Key Principle
Technology improves faster than market demand grows. When products exceed what customers can absorb on the current dimension of competition, the basis of competition shifts through a predictable sequence: functionality, then reliability, then convenience, then price. This progression is not a taxonomy but a clock -- once you identify where an industry sits in the sequence, you can predict which attributes will matter next and therefore where disruptive entry points will open. The critical variable is not radical-versus-incremental or technological difficulty but whether the innovation improves performance along dimensions valued by existing mainstream customers. When it does, incumbents lead. When the market shifts to a new dimension, the door opens for entrants.
Why This Matters
Performance oversupply is the timing mechanism of disruption. It explains why a technology that underperforms today becomes competitive tomorrow -- not because it improved spectacularly, but because the mainstream market's selection criteria shifted underneath the incumbents. Incumbents optimizing for the current basis of competition are structurally blind to this shift because their customers are still buying on the old criteria until the moment they stop.
Without understanding the basis-of-competition progression, firms treat disruption as unpredictable ("it could come from anywhere") when it is in fact constrained by where the industry sits in the sequence. They also misread the performance gap between their products and disruptive alternatives as a permanent moat, when it is actually a closing window.
Good Examples
Disk drive intersecting trajectories. Technology improved disk capacity at roughly 50% per year while mainstream market demand grew at roughly 25% per year. Because the technology trajectory was steeper than the demand trajectory, the 5.25-inch drive that had only 10 MB in 1981 (versus 60 MB for the 8-inch) met minicomputer requirements by the mid-1980s. Each smaller architecture replicated this invasion pattern at a calculable future point. (Chapter 1)

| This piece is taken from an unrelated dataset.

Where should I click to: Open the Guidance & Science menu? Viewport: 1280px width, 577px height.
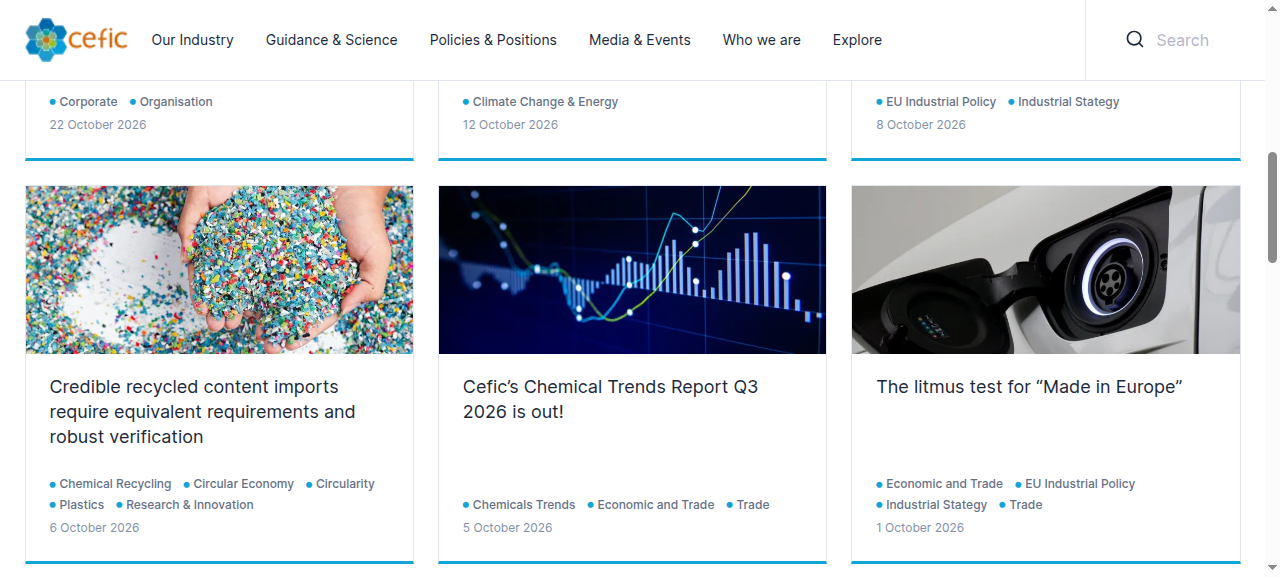[331, 40]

Windermere Associates competition model. The progression from functionality to reliability to convenience to price was documented by Windermere Associates across multiple industries. Each transition occurs when the previous dimension overshoots what customers can absorb. Once an industry shifts from reliability to convenience, disruptive technologies that sacrifice peak performance for convenience become viable -- not because they improved, but because the market's selection criteria shifted. (Chapter 9, Book Group Guide)
Steel minimills. Minimills entered at rebar -- the lowest quality, lowest margin tier that integrated mills were "almost relieved" to cede. They captured 90% of rebar by 1980, then moved to bars/rods/angle irons, then structural beams (Bethlehem closed its last structural beam plant in 1995), then sheet steel via Nucor's thin-slab casting. At each stage, integrated mills rationally ceded the least profitable tier. Each retreat was individually rational but collectively suicidal. (Chapter 4)
Counterpoints
Record profits as lagging indicator. Bucyrus Erie and Northwest Engineering logged record profits in 1966 -- the exact year hydraulic excavators intersected mainstream general-excavation requirements. The incumbents' best financial year was their last year of strategic viability. The P&L says everything is fine precisely when it is not. (Chapter 3)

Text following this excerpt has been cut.